Gabor Grothendieck wrote:
I am not sure what the purpose of workspace is so I
have eliminated it in the following.  We just use the
environment within main and when main exits all its
variables go too so that seems sufficient.

fun.global <- function() { message('fun.global'); setVar(5) }

main <- function() {
        l.var <- 0
        setVar <- function(value) { message("set Var"); l.var <<- value }
        environment(fun.global) <- environment()
        fun.global()
        print(l.var)
}
main()

We could also recognize that there is an implicit object here with
methods setVar and fun.global and property l.var so using proto:

library(proto)
fun.global <- function(obj) { message("setVar"); obj$setVar(5) }

main <- function() {
    p <- proto(l.var = 0,
           setVar = function(obj, value) { message("setVar");
obj$l.var <- value },
           fun.global = fun.global)
    p$fun.global()
    print(p$l.var)
}
main()

On Thu, Aug 20, 2009 at 4:27 AM, Renaud Gaujoux<geto...@gmail.com> wrote:
Hi,

in my project I want the user to be able to write hook functions that are in
turn called in my main code. I'd like the user's hooks to be able to call
some function that set a variable outside their running environment. The
trick is that this variable is not global, but defined on runtime before
calling the hooks, and I don't want to leave any trace (i.e. global
variables) after the main code has finished.

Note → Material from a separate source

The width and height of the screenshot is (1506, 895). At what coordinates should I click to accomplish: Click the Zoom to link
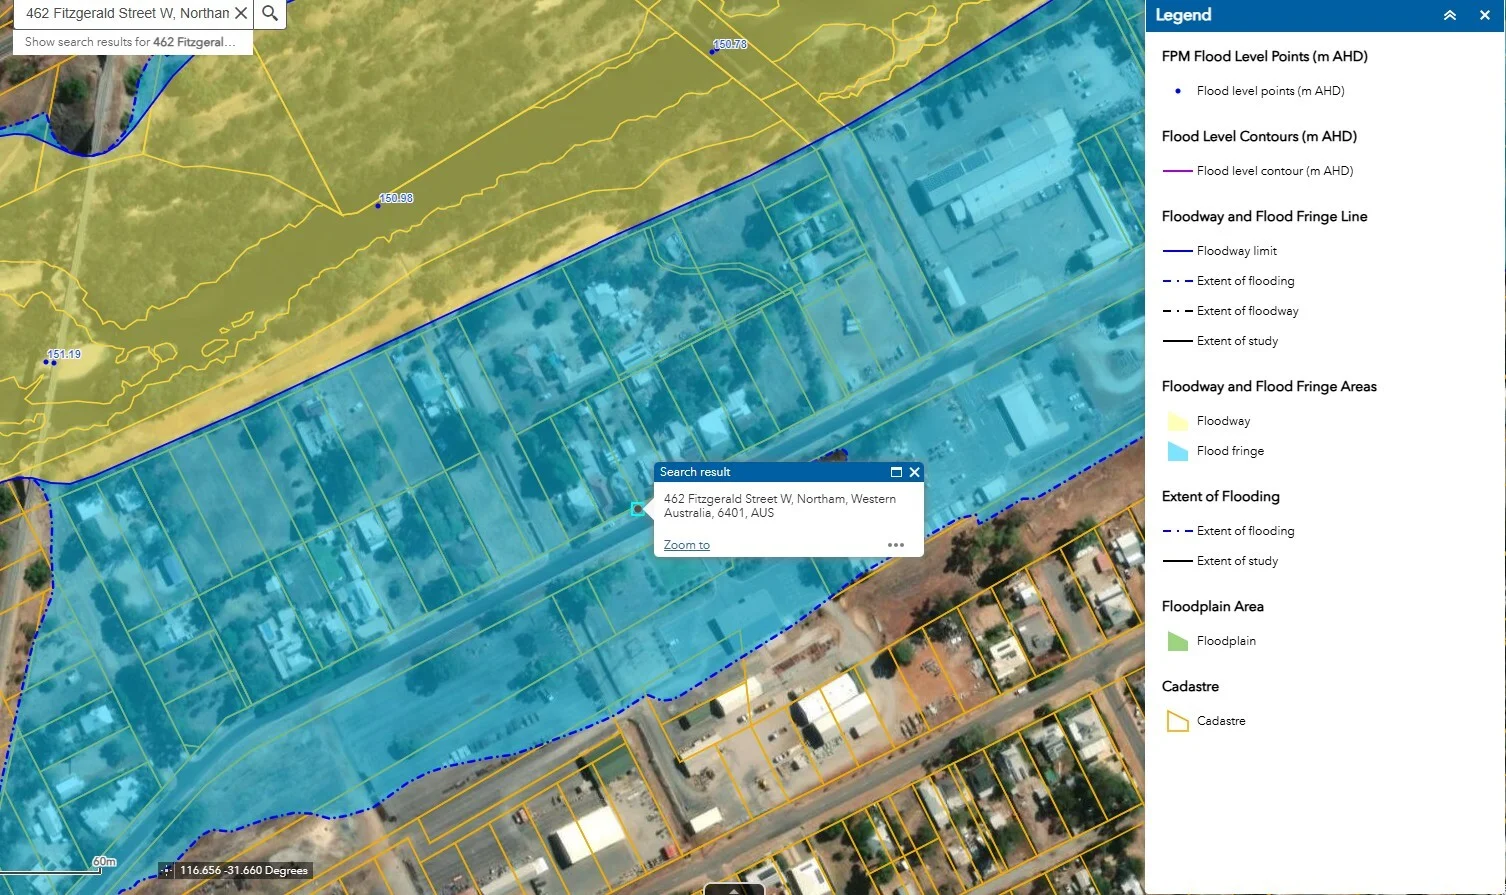click(x=686, y=545)
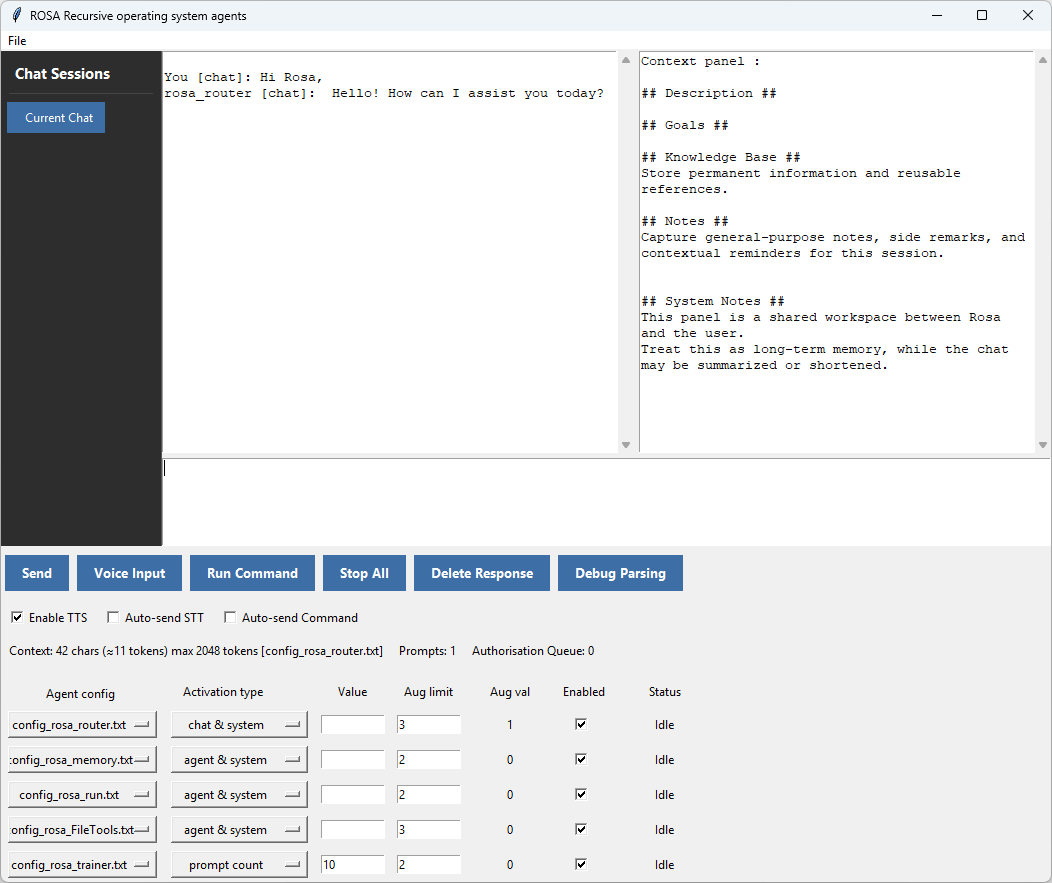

I thought that the following would work but it doesn't. I guess I got too
messy with environment and enclosures:

# global function defined by the user
fun.global <- function(){
  message('fun.global')
  setVar(5) #
}


# my main code
main <- function(){
  message('main')

  # define a function to set some local variable
  setVar <- local({
  l.var <- 0
  function(value){
      message('setVar')
     l.var <<- value
  }
  })
  .workspace <- environment(setVar)
  environment(setVar) <- new.env()

  eval(fun.global(), enclos=environment(setVar))
  print(get('l.var', envir=.workspace, inherits=FALSE))
}

main()

I get the following output:
main
fun.global
Error in fun.global() : could not find function "setVar"
There is definitely a problem of lookup somewhere. I first tried without
eval, as I thought that function setVar would then be defined in a parent
environment of the call to fun.global, but it does not work either.
Can anybody tell me what's the problem and how I should do my stuff?